Stated problem: Gather every line in the material below that contains the string "Viewport", and list those lines in order.

Collection entries:
◇ ◇ ◇ ◇ ◇

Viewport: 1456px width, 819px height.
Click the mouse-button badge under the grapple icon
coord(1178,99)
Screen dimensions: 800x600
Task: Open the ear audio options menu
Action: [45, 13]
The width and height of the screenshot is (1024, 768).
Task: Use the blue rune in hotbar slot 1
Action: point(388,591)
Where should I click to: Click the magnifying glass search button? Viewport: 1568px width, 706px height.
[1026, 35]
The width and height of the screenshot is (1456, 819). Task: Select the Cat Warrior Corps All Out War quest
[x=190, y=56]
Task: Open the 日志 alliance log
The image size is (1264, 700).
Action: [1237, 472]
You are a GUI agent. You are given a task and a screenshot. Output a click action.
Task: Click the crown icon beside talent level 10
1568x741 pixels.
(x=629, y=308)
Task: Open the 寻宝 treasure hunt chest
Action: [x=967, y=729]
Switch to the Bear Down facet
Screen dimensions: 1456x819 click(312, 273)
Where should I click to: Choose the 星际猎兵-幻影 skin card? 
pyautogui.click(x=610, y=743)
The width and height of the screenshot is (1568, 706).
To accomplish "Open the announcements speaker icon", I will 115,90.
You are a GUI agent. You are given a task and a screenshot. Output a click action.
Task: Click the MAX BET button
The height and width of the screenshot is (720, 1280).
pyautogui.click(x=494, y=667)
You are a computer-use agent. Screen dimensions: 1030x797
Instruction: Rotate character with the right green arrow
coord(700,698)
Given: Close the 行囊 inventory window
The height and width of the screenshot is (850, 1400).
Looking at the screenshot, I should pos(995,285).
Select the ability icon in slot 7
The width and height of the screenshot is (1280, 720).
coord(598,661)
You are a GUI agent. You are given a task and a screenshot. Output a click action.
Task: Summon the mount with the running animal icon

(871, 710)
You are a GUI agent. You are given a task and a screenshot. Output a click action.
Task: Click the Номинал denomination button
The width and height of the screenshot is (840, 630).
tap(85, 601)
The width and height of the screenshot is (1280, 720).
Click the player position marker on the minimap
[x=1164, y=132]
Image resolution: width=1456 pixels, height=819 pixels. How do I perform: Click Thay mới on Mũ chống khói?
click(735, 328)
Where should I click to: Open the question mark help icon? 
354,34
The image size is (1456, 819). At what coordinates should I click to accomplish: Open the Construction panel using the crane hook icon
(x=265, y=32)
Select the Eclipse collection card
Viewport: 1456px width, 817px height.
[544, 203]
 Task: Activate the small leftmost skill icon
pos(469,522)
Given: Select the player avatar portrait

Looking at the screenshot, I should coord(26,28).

◇ ◇ ◇ ◇ ◇

Answer for this exercise:
Viewport: 1456px width, 819px height.
Where should I click to: Click the magnifying glass search button? Viewport: 1568px width, 706px height.
Viewport: 1456px width, 817px height.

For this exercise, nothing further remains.